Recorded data
....
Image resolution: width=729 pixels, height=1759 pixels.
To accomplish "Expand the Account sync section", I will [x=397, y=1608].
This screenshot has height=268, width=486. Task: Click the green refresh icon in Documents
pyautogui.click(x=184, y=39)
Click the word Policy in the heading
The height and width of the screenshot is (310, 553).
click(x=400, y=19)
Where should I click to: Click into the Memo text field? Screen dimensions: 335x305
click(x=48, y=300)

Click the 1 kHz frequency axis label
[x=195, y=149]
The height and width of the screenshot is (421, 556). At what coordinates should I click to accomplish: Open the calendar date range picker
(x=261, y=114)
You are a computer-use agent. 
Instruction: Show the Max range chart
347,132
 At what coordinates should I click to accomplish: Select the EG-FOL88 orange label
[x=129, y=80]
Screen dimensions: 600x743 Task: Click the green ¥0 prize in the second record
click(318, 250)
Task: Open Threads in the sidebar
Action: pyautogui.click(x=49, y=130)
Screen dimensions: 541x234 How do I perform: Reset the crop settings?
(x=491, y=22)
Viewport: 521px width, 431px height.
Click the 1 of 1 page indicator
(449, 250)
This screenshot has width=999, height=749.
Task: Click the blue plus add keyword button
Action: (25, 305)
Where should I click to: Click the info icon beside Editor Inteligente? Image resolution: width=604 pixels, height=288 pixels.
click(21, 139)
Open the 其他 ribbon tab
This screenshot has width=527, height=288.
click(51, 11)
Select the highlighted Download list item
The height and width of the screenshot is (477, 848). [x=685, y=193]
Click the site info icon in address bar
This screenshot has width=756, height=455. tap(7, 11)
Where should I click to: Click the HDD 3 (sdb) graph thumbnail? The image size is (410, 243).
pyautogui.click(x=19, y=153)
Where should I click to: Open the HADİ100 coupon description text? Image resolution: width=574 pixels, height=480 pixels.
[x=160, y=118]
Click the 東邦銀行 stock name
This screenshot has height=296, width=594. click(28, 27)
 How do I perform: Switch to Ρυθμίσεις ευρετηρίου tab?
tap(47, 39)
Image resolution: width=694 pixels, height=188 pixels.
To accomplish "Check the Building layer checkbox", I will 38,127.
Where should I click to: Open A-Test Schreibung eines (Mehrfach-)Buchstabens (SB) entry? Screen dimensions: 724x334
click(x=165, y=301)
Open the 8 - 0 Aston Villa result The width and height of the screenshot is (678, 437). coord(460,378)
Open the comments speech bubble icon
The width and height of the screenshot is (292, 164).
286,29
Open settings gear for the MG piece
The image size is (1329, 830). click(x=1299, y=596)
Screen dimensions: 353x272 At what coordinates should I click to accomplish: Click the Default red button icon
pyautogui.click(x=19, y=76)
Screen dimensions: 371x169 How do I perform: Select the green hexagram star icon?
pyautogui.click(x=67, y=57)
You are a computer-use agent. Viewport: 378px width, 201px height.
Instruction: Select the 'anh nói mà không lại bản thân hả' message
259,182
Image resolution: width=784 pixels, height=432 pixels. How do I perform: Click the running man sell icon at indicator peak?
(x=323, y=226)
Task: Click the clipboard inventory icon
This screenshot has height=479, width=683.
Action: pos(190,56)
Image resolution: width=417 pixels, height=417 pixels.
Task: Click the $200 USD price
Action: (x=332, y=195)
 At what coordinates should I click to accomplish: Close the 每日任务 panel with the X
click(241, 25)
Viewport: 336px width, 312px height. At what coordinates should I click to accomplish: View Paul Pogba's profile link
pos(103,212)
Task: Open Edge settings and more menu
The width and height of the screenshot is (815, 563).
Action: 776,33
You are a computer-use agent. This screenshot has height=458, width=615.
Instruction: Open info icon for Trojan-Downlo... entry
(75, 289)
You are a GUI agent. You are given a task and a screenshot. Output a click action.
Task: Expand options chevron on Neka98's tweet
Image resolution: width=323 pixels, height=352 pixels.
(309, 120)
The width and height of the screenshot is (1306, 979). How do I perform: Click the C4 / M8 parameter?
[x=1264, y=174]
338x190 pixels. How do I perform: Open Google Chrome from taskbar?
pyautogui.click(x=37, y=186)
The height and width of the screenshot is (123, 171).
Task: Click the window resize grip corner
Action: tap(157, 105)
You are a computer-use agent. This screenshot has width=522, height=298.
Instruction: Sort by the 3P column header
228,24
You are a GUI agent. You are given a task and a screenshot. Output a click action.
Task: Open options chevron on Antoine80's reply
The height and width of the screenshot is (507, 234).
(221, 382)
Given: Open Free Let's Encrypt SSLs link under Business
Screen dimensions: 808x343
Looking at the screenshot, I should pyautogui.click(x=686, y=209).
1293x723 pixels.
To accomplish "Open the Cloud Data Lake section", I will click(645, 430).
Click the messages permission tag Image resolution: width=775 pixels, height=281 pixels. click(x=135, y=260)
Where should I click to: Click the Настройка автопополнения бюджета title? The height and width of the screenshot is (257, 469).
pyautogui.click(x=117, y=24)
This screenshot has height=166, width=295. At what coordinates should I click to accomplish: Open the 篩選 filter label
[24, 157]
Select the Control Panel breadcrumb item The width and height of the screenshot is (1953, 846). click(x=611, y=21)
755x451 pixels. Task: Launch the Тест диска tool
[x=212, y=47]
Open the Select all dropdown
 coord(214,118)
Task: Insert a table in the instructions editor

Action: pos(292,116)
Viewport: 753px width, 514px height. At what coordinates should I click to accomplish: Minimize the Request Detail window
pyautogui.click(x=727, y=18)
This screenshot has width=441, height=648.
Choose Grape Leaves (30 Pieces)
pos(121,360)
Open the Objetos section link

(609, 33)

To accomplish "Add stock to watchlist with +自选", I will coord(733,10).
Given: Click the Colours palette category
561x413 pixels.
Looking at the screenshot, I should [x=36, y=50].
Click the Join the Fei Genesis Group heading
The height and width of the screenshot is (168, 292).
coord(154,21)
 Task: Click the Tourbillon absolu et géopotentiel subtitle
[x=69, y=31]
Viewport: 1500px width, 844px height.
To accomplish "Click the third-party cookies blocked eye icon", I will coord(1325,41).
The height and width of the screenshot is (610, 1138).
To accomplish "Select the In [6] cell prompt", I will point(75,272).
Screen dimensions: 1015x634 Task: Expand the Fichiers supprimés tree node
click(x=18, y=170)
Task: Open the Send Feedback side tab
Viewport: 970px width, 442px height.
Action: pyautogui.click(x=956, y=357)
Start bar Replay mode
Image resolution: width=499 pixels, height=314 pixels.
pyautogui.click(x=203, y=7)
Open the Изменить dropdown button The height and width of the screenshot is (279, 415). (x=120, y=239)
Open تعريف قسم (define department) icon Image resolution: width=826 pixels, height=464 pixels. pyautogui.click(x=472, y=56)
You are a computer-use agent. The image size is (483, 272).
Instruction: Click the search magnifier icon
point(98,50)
....
> _PROBLEM DESCRIPTION_:
Look through the records and count each line that holds "chevron". Write only the total.

> _TASK RESULT_:
2